▶ _What you need to do_
Write out every line of the listing below verbatim, changing nothing.

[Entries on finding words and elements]
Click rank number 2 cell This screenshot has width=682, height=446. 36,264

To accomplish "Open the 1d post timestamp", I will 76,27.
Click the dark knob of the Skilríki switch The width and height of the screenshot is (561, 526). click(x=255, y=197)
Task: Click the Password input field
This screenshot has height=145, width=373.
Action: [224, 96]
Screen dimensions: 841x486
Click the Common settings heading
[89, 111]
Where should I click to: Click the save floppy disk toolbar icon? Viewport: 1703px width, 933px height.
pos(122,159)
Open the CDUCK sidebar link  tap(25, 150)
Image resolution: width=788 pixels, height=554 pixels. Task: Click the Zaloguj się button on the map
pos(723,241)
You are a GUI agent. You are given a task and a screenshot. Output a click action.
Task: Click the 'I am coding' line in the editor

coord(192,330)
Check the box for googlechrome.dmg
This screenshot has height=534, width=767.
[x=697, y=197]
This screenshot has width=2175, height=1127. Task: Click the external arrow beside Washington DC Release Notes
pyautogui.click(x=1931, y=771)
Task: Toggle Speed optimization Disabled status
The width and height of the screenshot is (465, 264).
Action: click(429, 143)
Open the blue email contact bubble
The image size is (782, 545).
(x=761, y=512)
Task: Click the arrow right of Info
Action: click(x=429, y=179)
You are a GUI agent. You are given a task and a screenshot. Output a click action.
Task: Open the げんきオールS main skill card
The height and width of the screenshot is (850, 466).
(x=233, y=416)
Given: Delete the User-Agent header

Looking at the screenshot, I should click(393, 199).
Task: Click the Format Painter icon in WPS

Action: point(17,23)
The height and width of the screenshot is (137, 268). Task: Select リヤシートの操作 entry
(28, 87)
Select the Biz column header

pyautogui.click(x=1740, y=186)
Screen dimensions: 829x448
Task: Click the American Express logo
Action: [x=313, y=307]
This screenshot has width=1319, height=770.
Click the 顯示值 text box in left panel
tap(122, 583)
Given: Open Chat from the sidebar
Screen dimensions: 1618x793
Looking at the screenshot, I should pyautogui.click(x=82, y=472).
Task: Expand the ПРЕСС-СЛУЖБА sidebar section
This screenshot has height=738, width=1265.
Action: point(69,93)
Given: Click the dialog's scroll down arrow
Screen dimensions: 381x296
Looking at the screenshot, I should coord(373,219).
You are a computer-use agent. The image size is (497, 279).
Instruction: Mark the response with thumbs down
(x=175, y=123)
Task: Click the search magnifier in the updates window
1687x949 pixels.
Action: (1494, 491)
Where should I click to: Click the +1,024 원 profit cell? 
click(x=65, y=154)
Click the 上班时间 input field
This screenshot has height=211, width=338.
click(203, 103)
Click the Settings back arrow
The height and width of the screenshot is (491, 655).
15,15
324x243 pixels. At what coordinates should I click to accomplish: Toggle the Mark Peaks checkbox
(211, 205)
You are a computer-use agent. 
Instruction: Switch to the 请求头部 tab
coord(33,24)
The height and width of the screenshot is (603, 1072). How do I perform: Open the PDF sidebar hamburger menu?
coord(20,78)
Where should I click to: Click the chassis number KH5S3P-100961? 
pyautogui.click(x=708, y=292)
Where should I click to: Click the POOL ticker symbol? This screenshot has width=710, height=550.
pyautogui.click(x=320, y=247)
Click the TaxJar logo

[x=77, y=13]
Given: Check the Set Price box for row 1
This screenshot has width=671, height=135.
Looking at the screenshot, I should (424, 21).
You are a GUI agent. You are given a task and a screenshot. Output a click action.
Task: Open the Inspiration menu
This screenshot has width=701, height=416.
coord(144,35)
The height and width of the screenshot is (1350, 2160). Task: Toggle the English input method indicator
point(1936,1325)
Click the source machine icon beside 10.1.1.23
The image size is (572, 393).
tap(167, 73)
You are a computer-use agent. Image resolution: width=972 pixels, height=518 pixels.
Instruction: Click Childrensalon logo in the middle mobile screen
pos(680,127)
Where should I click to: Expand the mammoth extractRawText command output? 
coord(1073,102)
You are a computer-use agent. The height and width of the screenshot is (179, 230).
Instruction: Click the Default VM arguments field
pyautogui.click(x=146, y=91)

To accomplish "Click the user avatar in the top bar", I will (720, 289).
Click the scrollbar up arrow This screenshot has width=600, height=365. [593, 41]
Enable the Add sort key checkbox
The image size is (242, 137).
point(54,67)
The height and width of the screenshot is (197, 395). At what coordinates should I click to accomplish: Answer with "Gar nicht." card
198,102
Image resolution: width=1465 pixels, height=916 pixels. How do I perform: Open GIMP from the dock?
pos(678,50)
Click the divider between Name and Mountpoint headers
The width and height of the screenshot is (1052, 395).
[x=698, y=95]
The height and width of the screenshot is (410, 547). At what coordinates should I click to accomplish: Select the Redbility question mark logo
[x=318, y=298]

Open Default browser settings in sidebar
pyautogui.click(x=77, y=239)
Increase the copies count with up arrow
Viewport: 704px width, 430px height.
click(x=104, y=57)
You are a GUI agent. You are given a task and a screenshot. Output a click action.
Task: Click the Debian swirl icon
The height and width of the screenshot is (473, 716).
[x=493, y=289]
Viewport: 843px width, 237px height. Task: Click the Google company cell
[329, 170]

▶ _Correct response_
Click rank number 2 cell This screenshot has width=682, height=446. 36,264

To accomplish "Open the 1d post timestamp", I will 76,27.
Click the dark knob of the Skilríki switch The width and height of the screenshot is (561, 526). click(x=255, y=197)
Task: Click the Password input field
This screenshot has height=145, width=373.
Action: [224, 96]
Screen dimensions: 841x486
Click the Common settings heading
[89, 111]
Where should I click to: Click the save floppy disk toolbar icon? Viewport: 1703px width, 933px height.
pos(122,159)
Open the CDUCK sidebar link  tap(25, 150)
Image resolution: width=788 pixels, height=554 pixels. Task: Click the Zaloguj się button on the map
pos(723,241)
You are a GUI agent. You are given a task and a screenshot. Output a click action.
Task: Click the 'I am coding' line in the editor

coord(192,330)
Check the box for googlechrome.dmg
This screenshot has height=534, width=767.
[x=697, y=197]
This screenshot has width=2175, height=1127. Task: Click the external arrow beside Washington DC Release Notes
pyautogui.click(x=1931, y=771)
Task: Toggle Speed optimization Disabled status
The width and height of the screenshot is (465, 264).
Action: click(429, 143)
Open the blue email contact bubble
The image size is (782, 545).
(x=761, y=512)
Task: Click the arrow right of Info
Action: click(x=429, y=179)
You are a GUI agent. You are given a task and a screenshot. Output a click action.
Task: Open the げんきオールS main skill card
The height and width of the screenshot is (850, 466).
(x=233, y=416)
Given: Delete the User-Agent header

Looking at the screenshot, I should click(393, 199).
Task: Click the Format Painter icon in WPS

Action: point(17,23)
The height and width of the screenshot is (137, 268). Task: Select リヤシートの操作 entry
(28, 87)
Select the Biz column header

pyautogui.click(x=1740, y=186)
Screen dimensions: 829x448
Task: Click the American Express logo
Action: [x=313, y=307]
This screenshot has width=1319, height=770.
Click the 顯示值 text box in left panel
tap(122, 583)
Given: Open Chat from the sidebar
Screen dimensions: 1618x793
Looking at the screenshot, I should pyautogui.click(x=82, y=472).
Task: Expand the ПРЕСС-СЛУЖБА sidebar section
This screenshot has height=738, width=1265.
Action: point(69,93)
Given: Click the dialog's scroll down arrow
Screen dimensions: 381x296
Looking at the screenshot, I should coord(373,219).
You are a computer-use agent. The image size is (497, 279).
Instruction: Mark the response with thumbs down
(x=175, y=123)
Task: Click the search magnifier in the updates window
1687x949 pixels.
Action: (1494, 491)
Where should I click to: Click the +1,024 원 profit cell? 
click(x=65, y=154)
Click the 上班时间 input field
This screenshot has height=211, width=338.
click(203, 103)
Click the Settings back arrow
The height and width of the screenshot is (491, 655).
15,15
324x243 pixels. At what coordinates should I click to accomplish: Toggle the Mark Peaks checkbox
(211, 205)
You are a computer-use agent. 
Instruction: Switch to the 请求头部 tab
coord(33,24)
The height and width of the screenshot is (603, 1072). How do I perform: Open the PDF sidebar hamburger menu?
coord(20,78)
Where should I click to: Click the chassis number KH5S3P-100961? 
pyautogui.click(x=708, y=292)
Where should I click to: Click the POOL ticker symbol? This screenshot has width=710, height=550.
pyautogui.click(x=320, y=247)
Click the TaxJar logo

[x=77, y=13]
Given: Check the Set Price box for row 1
This screenshot has width=671, height=135.
Looking at the screenshot, I should (424, 21).
You are a GUI agent. You are given a task and a screenshot. Output a click action.
Task: Open the Inspiration menu
This screenshot has width=701, height=416.
coord(144,35)
The height and width of the screenshot is (1350, 2160). Task: Toggle the English input method indicator
point(1936,1325)
Click the source machine icon beside 10.1.1.23
The image size is (572, 393).
tap(167, 73)
You are a computer-use agent. Image resolution: width=972 pixels, height=518 pixels.
Instruction: Click Childrensalon logo in the middle mobile screen
pos(680,127)
Where should I click to: Expand the mammoth extractRawText command output? 
coord(1073,102)
You are a computer-use agent. The height and width of the screenshot is (179, 230).
Instruction: Click the Default VM arguments field
pyautogui.click(x=146, y=91)

To accomplish "Click the user avatar in the top bar", I will (720, 289).
Click the scrollbar up arrow This screenshot has width=600, height=365. [593, 41]
Enable the Add sort key checkbox
The image size is (242, 137).
point(54,67)
The height and width of the screenshot is (197, 395). At what coordinates should I click to accomplish: Answer with "Gar nicht." card
198,102
Image resolution: width=1465 pixels, height=916 pixels. How do I perform: Open GIMP from the dock?
pos(678,50)
Click the divider between Name and Mountpoint headers
The width and height of the screenshot is (1052, 395).
[x=698, y=95]
The height and width of the screenshot is (410, 547). At what coordinates should I click to accomplish: Select the Redbility question mark logo
[x=318, y=298]

Open Default browser settings in sidebar
pyautogui.click(x=77, y=239)
Increase the copies count with up arrow
Viewport: 704px width, 430px height.
click(x=104, y=57)
You are a GUI agent. You are given a task and a screenshot. Output a click action.
Task: Click the Debian swirl icon
The height and width of the screenshot is (473, 716).
[x=493, y=289]
Viewport: 843px width, 237px height. Task: Click the Google company cell
[329, 170]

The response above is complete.